Api dari Perun Meluas, 10 Hektare Lahan Gambut Hangus

Lina 12 Feb 2026, 19:13
Api dari Perun Meluas, 10 Hektare Lahan Gambut Hangus
Api dari Perun Meluas, 10 Hektare Lahan Gambut Hangus

RIAU24.COM - SIAK – Jajaran Satreskrim Polres Siak berhasil mengungkap kasus tindak pidana kebakaran hutan dan lahan (karhutla) yang terjadi di Kampung Teluk Lanus, Kecamatan Sungai Apit, Kabupaten Siak. Seorang pria berinisial MA (38) resmi ditetapkan sebagai tersangka setelah lahan miliknya terbakar dan meluas hingga sekitar 10 hektare di atas tanah gambut.

Kapolres Siak AKBP Sepuh Ade Irsyam Siregar SH SIK MH melalui Kasat Reskrim AKP Tidar Laksono S.Tr.K., S.I.K. menjelaskan, kebakaran bermula pada Sabtu, 17 Januari 2026 sekitar pukul 11.00 WIB.

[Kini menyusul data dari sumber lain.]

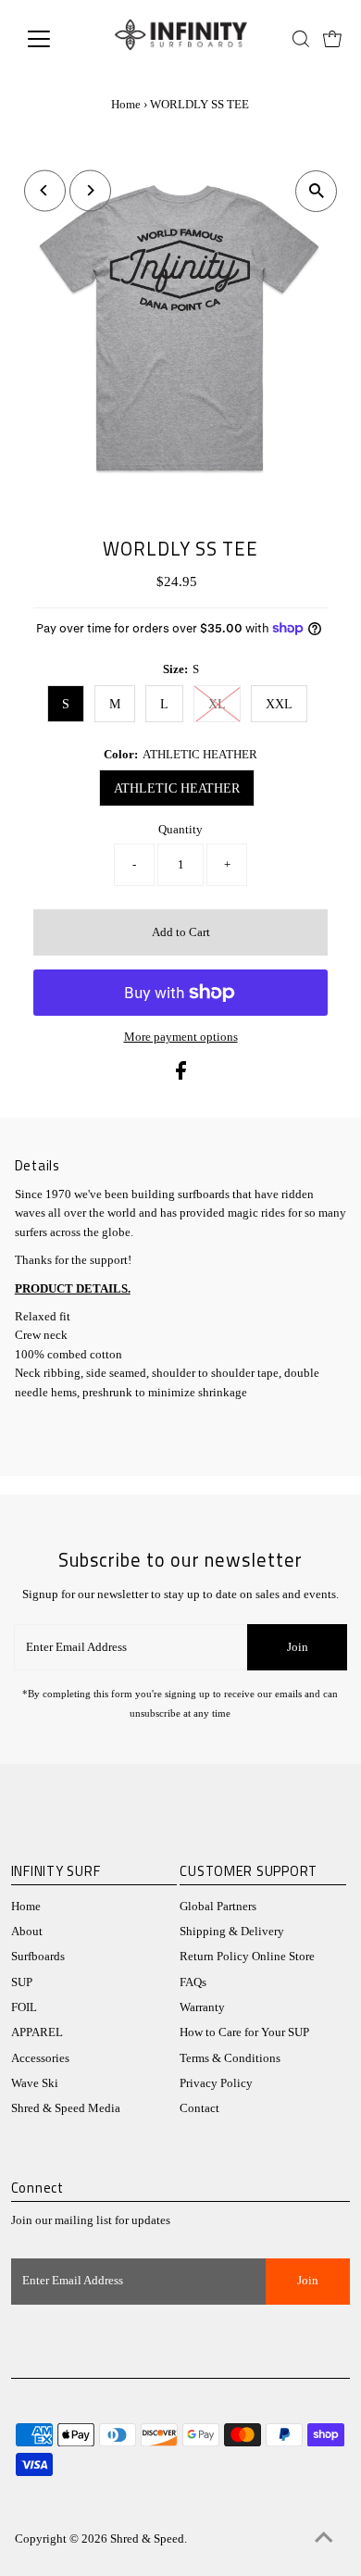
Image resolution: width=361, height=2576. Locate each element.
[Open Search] (301, 39)
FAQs (193, 1982)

“Awalnya api terlihat sekitar satu hektare di lahan milik tersangka. Namun karena kondisi tanah gambut yang mudah terbakar, cuaca panas berkepanjangan serta angin kencang, api terus merambat hingga mencapai kurang lebih 10 hektare,” ujar AKP Tidar Laksono, Rabu (11/2/2026).

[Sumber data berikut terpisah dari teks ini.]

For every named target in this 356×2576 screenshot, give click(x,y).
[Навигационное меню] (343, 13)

Terpantau Satelit Lancang Kuning

Kasus ini terungkap setelah munculnya titik panas (hotspot) yang terdeteksi melalui Dashboard Lancang Kuning. Menindaklanjuti temuan tersebut, personel Polsek Sungai Apit langsung turun ke lokasi untuk melakukan pengecekan sekaligus penyelidikan.

Dari hasil pemeriksaan saksi-saksi serta pengakuan tersangka, diketahui kebakaran bermula saat MA membersihkan lahannya untuk membuka kebun cabai. Ia membakar tumpukan semak dan daun kering (perun) di lahan tersebut. Namun api yang awalnya kecil tidak dapat dikendalikan dan terus membesar.

“Berdasarkan pengakuan tersangka dan keterangan saksi, api berasal dari pembakaran yang dilakukan sendiri oleh yang bersangkutan. Api kemudian tidak bisa dipadamkan secara maksimal dan terus meluas,” jelas AKP Tidar.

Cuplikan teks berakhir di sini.